* _Qué hacer_
¿Puedes proseguir el relato sobre la migración de Roman y John desde África hasta Brasil a partir de su última oración?

* _Extracto de página_
La migración extrema de Roman y John desde África hasta Brasil
Felipe Herrera-Espaliat, enviado especial de Vatican News a Sao Paulo, Brasil
Mientras Roman está terminando de comer carne con arroz, papas y frijoles, John lava los platos de las más de 80 personas que almorzaron en la Casa del Migrante en el centro de Sao Paulo, Brasil. Entre junio y julio ambos huyeron desde África escondidos en barcos mercantes cuya destinación desconocían. Los dos estaban determinados a salir de ambientes sociales colmados de violencia extrema, pobreza y donde la falta de trabajo impide soñar con un futuro promisorio. Cualquier cosa era mejor que quedarse donde estaban, y todo riesgo, por más grande que fuera, dicen que valía la pena.
Esta era la segunda vez que Roman Ebimene, soltero de 35 años, intentaba salir de Nigeria desde el puerto de Lagos. “La razón para dejar mi país fue la dureza: no hay alimento, no hay dinero, no hay buena salud”, detalla y explica conmovido que “tenía que dejar África, porque todos los días vemos que matan y nos secuestran”.
En plena oscuridad de la noche del martes 13 de junio un pescador lo llevó en su bote a remos hasta un barco que pudo abordar trepando unas redes que pendían en la popa. Roman fue el primero de cuatro nigerianos que ingresaron a aquel navío de modo clandestino en esas horas de la madrugada. Todos se tendieron sobre las redes en un espacio abierto de dos metros cúbicos junto al timón. Desde allí podían ver el agua, pero no el horizonte.

* _Datos mostrados_

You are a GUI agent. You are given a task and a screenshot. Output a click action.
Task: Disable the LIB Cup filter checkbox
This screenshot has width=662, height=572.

* _Resultado_
Dos semanas después John Ekow entraba de modo similar en otro carguero en Costa de Marfil, dejando ahí a su mujer y a sus dos hijos. “No tenía trabajo y veía que no podía hacer nada allí. Un amigo me dijo que había que ir a la aventura para construirse un futuro”, relata este ghanés de 24 años. Aquel amigo se convirtió en su compañero de ruta en el ensordecedor rincón donde se guarecieron junto a la hélice de la nave, y que solo les permitía comunicarse a gritos. Zarparon desde el puerto de Abiyán el viernes 28 de junio.
La sed y la incertidumbre
Roman llevaba agua abundante y algo de alimento, pero todo se hizo insuficiente. Los cuatro nigerianos lograron estirar las provisiones por diez días. Jamás habían pensado en un itinerario tan largo, mientras trataban de entender cómo una embarcación de ese tipo podía tardar tanto en llegar a Europa o a Estados Unidos, los dos destinos donde anhelaban recomenzar sus vidas.
“El barco seguía moviéndose. ¡Pasó el primer día, el segundo día, el tercer día y no se detenía! Entonces, nos preguntábamos una y otra vez adónde se dirigía este barco. Yo nunca había experimentado una distancia tan larga”, narra Roman. A la sed desesperante que empezaron a sentir se agregó la incertidumbre de saber cuánto tiempo más podrían sobrevivir. En algunos instantes pensaron subir a la cubierta y pedir ayuda a la tripulación, pero el terror a ser arrojados al mar como castigo los desincentivó.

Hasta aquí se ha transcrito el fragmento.